The information Google displays is based on health conditions that appear in search results and filtered against data the company collected from doctors for its Knowledge Graph.

Google says doctors from Harvard Medical School and Mayo Clinic provided feedback “for a representative sample of searches.”

A two-way street

Naturally, Google is quick to point out that despite its efforts to ensure accuracy, the information it displays is not a substitute for professional medical advice.

But if it can successfully help consumers separate the wheat from the chaff when they turn to the web with worry about a cough or a rash, Google has the potential to make an imprint on the way consumers use the internet to take care of their health.

Search’s biggest contribution to healthcare, however, might not be how it can help consumers but rather how it can help healthcare professionals better serve their patients.

Google rival Microsoft has been exploring whether data from its search engine, Bing, could one day help physicans diagnose illness earlier.

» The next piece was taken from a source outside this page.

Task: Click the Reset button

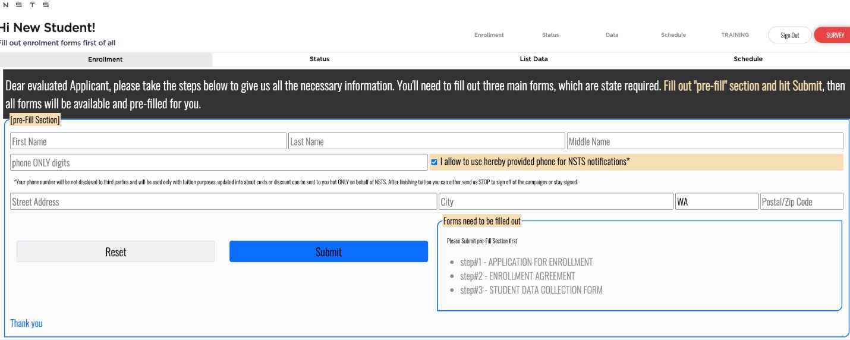Action: [x=115, y=251]
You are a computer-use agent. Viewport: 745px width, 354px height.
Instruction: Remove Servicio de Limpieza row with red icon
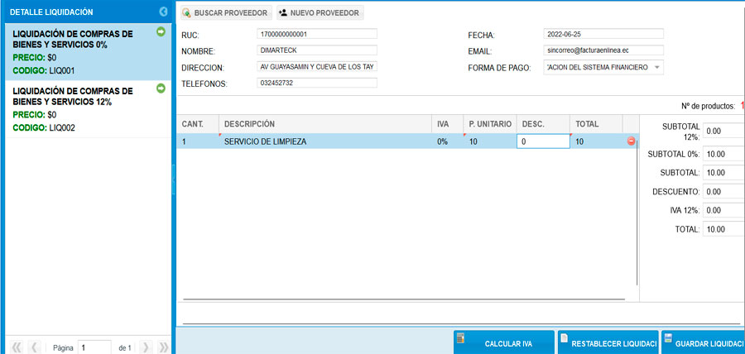click(632, 141)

In a paper published in the Journal of Oncology Practice, Microsoft researchers described how they took anonymized Bing search logs to identify searches associated with individuals who had likely been recently diagnosed with pancreatic cancer.

They then looked at these individuals’ prior searches in hopes that they might identify queries that could have helped provide an earlier diagnosis.

The results were quite remarkable…

We find that signals about patterns of queries in search logs can predict the future appearance of queries that are highly suggestive of a diagnosis of pancreatic adenocarcinoma.

We show specifically that we can identify 5 to 15 percent of cases while preserving extremely low false positive rates of as low as 1 in 100,000.

Because this particular form of pancreatic cancer is fast-spreading and deadly, the ability to detect it even weeks earlier could mean the difference between life and death for a patient.

There are obviously numerous privacy and ethical considerations that would need to be addressed before this research could be applied in the real world, but the authors of the journal article do believe there is potential. 

As Microsoft’s Mike Brunker explained:

They hope the positive results from the feasibility study will excite the broader medical community and generate discussion about how such a screening methodology might be used.

They suggest that it would likely involve analyzing anonymized data and having a method for people who opt in to receive some sort of notification about health risks, either directly or through their doctors, in the event algorithms detected a pattern of search queries that could signal a health concern.

While it could take some time for such a vision to be realized, the idea that one’s web search history could be capable of saving his or her life is an exciting one and might eventually lead to advances that enable doctors to better serve their patients.